Meeting a Need

No matter how much they may enjoy having fun with different people when young, most people eventually reach a stage where they want to settle down and spend the rest of their lives with one special person. This is the reason why most of us get married. It’s easier to cope with the stresses and strains of life as part of a team; it can be wonderful to make a family together; and it’s always good to have that special person to come home to at the end of a long working day. But the western tradition of monogamous marriage demands more than just this. It demands that we also deal with all our sexual needs with just that one person. And that can create a strain which causes many otherwise healthy marriages to break.

 

Despite the prevalence of sexual imagery in popular magazines, on television and in advertising, most of us still find it hard to talk about our sexual needs. We see them as somehow dirty, as an inappropriate subject even in the most intimate company. Many of us find it hardest of all to discuss them with our spouses, where we have the most to lose. Controversial topics like married dating may in fact be easier to talk about than the underlying problems. So can married dating offer a solution?

 

No matter how hard we may try to avoid it, it’s easy to get into a fixed way of doing things when always sleeping with the same person. We find the things we like, or the things we’re willing to settle for, and stick with them. Attempts to spice this up can feel awkward and too artificial, and we may also lack the confidence to take the lead in doing other things if it’s been a long time since we had any practice. Married dating can offer an opportunity to rediscover your sexuality without breaking up that most important relationship. Because you’ll be introducing a new person into the equation, you won’t necessarily have to be the one who initiates new things. If you meet your dates through a specialist venue like www.marriedandlooking.co.uk they’ll understand your situation and will be patient whilst you adjust.

 

Married dating can present an ideal opportunity to explore sexual interests which you may not have had the chance to explore in your youth. It can be particularly helpful to people who have got married without having any prior sexual experience, or with only very limited experience, and can help them to work out what it is they really want from sexual encounters. Rather than leading to frustration with the marital situation, this can in fact help to renew a married couple’s interest in each other and help them to develop new forms of intimacy. Where one partner has always had to take the lead it can lead to a more equal relationship.

 

Because our sexuality and our sexual desires continue to develop throughout our lives, a relationship which seemed to provide everything when you first got into it may later prove unable to satisfy your passions.
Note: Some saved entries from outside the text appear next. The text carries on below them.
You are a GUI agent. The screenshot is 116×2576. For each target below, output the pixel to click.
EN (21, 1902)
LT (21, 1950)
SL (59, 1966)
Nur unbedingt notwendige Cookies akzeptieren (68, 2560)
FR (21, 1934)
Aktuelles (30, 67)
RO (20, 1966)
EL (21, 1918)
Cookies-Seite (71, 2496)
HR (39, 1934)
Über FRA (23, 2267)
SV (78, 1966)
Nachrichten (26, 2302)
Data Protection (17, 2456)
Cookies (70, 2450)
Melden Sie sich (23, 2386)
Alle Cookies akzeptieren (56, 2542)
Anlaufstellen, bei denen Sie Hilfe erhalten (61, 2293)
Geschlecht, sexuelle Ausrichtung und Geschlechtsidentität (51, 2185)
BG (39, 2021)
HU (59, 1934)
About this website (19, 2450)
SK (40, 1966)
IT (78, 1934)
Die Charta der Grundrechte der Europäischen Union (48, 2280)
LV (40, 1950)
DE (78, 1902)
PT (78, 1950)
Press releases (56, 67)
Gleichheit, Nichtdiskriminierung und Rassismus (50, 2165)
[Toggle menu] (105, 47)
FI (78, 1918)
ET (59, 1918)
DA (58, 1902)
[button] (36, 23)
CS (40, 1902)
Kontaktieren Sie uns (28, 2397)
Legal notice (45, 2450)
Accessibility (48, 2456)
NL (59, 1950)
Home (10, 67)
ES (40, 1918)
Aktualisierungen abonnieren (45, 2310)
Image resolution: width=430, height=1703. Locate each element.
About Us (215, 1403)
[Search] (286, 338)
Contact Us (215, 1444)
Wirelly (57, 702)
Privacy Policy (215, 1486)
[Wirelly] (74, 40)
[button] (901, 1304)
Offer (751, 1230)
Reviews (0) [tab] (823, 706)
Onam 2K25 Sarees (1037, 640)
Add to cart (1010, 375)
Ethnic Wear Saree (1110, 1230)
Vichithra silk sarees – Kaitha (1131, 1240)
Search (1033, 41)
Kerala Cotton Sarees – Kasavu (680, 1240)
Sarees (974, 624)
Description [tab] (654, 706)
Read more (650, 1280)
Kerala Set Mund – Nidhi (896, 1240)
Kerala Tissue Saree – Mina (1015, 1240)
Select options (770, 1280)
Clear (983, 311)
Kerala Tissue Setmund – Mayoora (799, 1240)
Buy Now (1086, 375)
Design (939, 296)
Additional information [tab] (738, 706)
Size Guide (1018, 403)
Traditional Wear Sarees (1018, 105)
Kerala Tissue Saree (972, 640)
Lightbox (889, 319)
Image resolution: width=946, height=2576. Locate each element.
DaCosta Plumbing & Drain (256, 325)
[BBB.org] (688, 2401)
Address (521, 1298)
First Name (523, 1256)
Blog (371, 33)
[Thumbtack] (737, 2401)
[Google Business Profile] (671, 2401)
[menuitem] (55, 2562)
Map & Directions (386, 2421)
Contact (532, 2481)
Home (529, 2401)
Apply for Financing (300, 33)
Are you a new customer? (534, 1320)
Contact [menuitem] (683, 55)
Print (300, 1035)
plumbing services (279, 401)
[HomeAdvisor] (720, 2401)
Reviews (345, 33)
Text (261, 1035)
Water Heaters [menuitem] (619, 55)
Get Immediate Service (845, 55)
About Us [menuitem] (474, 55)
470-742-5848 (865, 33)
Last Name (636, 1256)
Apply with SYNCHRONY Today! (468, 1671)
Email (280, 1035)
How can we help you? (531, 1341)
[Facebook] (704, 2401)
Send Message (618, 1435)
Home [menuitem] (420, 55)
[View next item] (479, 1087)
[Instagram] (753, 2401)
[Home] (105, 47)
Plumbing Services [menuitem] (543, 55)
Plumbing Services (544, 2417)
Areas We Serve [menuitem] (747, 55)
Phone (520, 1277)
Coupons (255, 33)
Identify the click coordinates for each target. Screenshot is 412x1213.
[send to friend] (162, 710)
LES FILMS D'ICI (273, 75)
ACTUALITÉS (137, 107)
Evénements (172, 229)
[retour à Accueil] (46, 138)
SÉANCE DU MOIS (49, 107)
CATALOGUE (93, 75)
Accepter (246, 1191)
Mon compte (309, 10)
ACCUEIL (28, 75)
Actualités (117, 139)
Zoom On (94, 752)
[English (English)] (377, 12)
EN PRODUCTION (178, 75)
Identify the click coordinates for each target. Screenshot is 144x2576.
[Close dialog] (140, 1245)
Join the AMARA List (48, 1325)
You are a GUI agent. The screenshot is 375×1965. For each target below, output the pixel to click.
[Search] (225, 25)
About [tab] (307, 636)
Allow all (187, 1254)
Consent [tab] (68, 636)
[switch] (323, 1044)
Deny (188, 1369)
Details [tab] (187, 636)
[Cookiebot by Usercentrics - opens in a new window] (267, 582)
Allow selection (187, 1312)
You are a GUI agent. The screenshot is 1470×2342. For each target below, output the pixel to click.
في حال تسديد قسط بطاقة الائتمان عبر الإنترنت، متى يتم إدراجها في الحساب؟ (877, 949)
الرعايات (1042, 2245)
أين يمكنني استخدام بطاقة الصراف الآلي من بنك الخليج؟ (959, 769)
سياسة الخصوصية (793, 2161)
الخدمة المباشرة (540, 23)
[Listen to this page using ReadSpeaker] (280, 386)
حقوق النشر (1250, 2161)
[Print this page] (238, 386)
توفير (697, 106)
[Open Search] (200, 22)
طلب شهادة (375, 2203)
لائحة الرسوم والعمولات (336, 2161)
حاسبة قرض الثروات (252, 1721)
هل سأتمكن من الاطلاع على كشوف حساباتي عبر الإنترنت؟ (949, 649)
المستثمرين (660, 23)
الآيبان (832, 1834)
This doesn’t necessarily mean that the relationship has failed or that your spouse has let you down – simply that you’ve changed as a person. Perhaps your spouse has stayed as slim and attractive as ever but you’ve increasingly found yourself attracted to more voluptuous people; or perhaps you want to try something kinky which your partner has no interest in. Married dating can make this possible, and in giving free reign to your desires you may well find that they are not as overwhelming as they seemed when you were trying to ignore them. When, through married dating, you are able to find an outlet for your conflicting feelings, you may find that you are once again able to properly enjoy sex with your spouse.

 

Married dating can also be a means for couples to explore their sexuality together. When both partners engage in married dating they can get together again afterwards to discuss what they’ve learned and how they feel about it. This is itself can provide an erotic boost to a relationship. It can also help them to understand each other’s interests and desires without having to address their own sexual interaction directly. It can be a useful way for them to exchange ideas about things they might try together.

 

Sometimes there are insoluble problems with the sexual aspects of a marriage. One partner might have sexual interests which the other just doesn’t feel comfortable being involved with, or one partner might have a sex drive which is much stronger than the other’s. Married dating can offer a long term solution in situations like this, providing an outlet for sexual appetites which could otherwise lead to resentment. Sex drive, too, varies over the course of life, and it can be affected by all sorts of factors (such as pregnancy, medication, menopause and stress at work), so a couple who are a good match to begin with may not always be so. However, being sexually less compatible doesn’t mean ceasing to love or support each other, and married dating can be the perfect complement to a marriage of this kind.

 

Even if a marriage becomes completely sexless, many couples find that they want to stay together. After all, falling in love and making a commitment are about much more than just sexual desire. But it’s quite natural to want to experience sexual satisfaction, regardless of your circumstances. Married dating can provide a healthy, respectful way of resolving this problem which doesn’t involve recourse to prostitution and all its associated ills. What’s more, it can lead to the development of new social contacts and can enrich the life that a couple share. Most people want to see their spouses happy. Married dating can let that happiness happen whilst they stay together.

 

No matter how committed you are to your spouse and no matter how much you love them, it’s not always necessary – or practical – to be monogamous. Give married dating a try and you may find that it gives your marriage a new lease of life.